**Problem requirements**
Could you write out the whole listing exactly as it appears?

____

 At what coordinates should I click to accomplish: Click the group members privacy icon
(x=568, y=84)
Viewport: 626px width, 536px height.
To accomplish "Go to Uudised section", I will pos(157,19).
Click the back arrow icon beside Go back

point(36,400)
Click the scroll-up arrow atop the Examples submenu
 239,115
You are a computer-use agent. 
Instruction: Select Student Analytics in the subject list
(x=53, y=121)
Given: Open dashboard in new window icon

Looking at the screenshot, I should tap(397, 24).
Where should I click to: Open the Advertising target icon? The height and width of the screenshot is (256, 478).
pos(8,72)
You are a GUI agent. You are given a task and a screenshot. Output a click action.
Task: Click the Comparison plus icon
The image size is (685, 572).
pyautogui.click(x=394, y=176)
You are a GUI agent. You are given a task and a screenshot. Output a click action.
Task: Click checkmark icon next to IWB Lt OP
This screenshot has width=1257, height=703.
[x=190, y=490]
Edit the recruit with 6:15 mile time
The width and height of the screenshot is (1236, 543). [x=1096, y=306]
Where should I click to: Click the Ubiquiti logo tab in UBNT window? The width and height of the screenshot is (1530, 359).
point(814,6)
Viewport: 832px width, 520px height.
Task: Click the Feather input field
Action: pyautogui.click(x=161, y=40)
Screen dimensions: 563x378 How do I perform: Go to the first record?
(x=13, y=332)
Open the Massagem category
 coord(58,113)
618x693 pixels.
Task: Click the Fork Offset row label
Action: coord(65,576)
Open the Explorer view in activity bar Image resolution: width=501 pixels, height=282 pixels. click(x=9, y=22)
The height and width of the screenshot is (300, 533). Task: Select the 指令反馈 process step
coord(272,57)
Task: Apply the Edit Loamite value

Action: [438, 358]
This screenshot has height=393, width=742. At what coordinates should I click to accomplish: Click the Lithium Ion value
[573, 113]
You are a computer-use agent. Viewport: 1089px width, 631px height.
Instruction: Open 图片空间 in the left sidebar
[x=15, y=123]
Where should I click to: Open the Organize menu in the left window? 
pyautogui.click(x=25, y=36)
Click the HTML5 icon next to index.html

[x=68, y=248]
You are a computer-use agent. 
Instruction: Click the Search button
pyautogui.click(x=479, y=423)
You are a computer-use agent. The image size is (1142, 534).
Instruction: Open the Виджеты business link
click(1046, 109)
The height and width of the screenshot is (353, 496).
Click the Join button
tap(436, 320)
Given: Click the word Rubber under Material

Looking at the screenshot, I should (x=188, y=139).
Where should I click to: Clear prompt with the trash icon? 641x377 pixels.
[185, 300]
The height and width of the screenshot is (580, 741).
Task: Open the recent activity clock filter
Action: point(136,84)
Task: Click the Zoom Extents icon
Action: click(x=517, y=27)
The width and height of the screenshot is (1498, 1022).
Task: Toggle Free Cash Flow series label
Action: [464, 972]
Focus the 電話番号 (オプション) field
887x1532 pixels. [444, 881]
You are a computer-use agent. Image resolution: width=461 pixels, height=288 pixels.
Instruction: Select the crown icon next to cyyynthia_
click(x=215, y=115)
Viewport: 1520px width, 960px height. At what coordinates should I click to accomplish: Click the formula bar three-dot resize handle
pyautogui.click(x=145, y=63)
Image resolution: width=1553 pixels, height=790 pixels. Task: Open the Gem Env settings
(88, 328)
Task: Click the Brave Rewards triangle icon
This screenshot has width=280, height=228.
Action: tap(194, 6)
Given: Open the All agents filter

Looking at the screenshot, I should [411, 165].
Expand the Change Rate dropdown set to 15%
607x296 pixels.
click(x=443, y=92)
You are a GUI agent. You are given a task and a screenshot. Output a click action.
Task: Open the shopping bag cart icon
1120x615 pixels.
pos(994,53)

____

**Answer to this task**
 At what coordinates should I click to accomplish: Click the group members privacy icon
(x=568, y=84)
Viewport: 626px width, 536px height.
To accomplish "Go to Uudised section", I will pos(157,19).
Click the back arrow icon beside Go back

point(36,400)
Click the scroll-up arrow atop the Examples submenu
 239,115
You are a computer-use agent. 
Instruction: Select Student Analytics in the subject list
(x=53, y=121)
Given: Open dashboard in new window icon

Looking at the screenshot, I should tap(397, 24).
Where should I click to: Open the Advertising target icon? The height and width of the screenshot is (256, 478).
pos(8,72)
You are a GUI agent. You are given a task and a screenshot. Output a click action.
Task: Click the Comparison plus icon
The image size is (685, 572).
pyautogui.click(x=394, y=176)
You are a GUI agent. You are given a task and a screenshot. Output a click action.
Task: Click checkmark icon next to IWB Lt OP
This screenshot has width=1257, height=703.
[x=190, y=490]
Edit the recruit with 6:15 mile time
The width and height of the screenshot is (1236, 543). [x=1096, y=306]
Where should I click to: Click the Ubiquiti logo tab in UBNT window? The width and height of the screenshot is (1530, 359).
point(814,6)
Viewport: 832px width, 520px height.
Task: Click the Feather input field
Action: pyautogui.click(x=161, y=40)
Screen dimensions: 563x378 How do I perform: Go to the first record?
(x=13, y=332)
Open the Massagem category
 coord(58,113)
618x693 pixels.
Task: Click the Fork Offset row label
Action: coord(65,576)
Open the Explorer view in activity bar Image resolution: width=501 pixels, height=282 pixels. click(x=9, y=22)
The height and width of the screenshot is (300, 533). Task: Select the 指令反馈 process step
coord(272,57)
Task: Apply the Edit Loamite value

Action: [438, 358]
This screenshot has height=393, width=742. At what coordinates should I click to accomplish: Click the Lithium Ion value
[573, 113]
You are a computer-use agent. Viewport: 1089px width, 631px height.
Instruction: Open 图片空间 in the left sidebar
[x=15, y=123]
Where should I click to: Open the Organize menu in the left window? 
pyautogui.click(x=25, y=36)
Click the HTML5 icon next to index.html

[x=68, y=248]
You are a computer-use agent. 
Instruction: Click the Search button
pyautogui.click(x=479, y=423)
You are a computer-use agent. The image size is (1142, 534).
Instruction: Open the Виджеты business link
click(1046, 109)
The height and width of the screenshot is (353, 496).
Click the Join button
tap(436, 320)
Given: Click the word Rubber under Material

Looking at the screenshot, I should (x=188, y=139).
Where should I click to: Clear prompt with the trash icon? 641x377 pixels.
[185, 300]
The height and width of the screenshot is (580, 741).
Task: Open the recent activity clock filter
Action: point(136,84)
Task: Click the Zoom Extents icon
Action: click(x=517, y=27)
The width and height of the screenshot is (1498, 1022).
Task: Toggle Free Cash Flow series label
Action: [464, 972]
Focus the 電話番号 (オプション) field
887x1532 pixels. [444, 881]
You are a computer-use agent. Image resolution: width=461 pixels, height=288 pixels.
Instruction: Select the crown icon next to cyyynthia_
click(x=215, y=115)
Viewport: 1520px width, 960px height. At what coordinates should I click to accomplish: Click the formula bar three-dot resize handle
pyautogui.click(x=145, y=63)
Image resolution: width=1553 pixels, height=790 pixels. Task: Open the Gem Env settings
(88, 328)
Task: Click the Brave Rewards triangle icon
This screenshot has width=280, height=228.
Action: tap(194, 6)
Given: Open the All agents filter

Looking at the screenshot, I should [411, 165].
Expand the Change Rate dropdown set to 15%
607x296 pixels.
click(x=443, y=92)
You are a GUI agent. You are given a task and a screenshot. Output a click action.
Task: Open the shopping bag cart icon
1120x615 pixels.
pos(994,53)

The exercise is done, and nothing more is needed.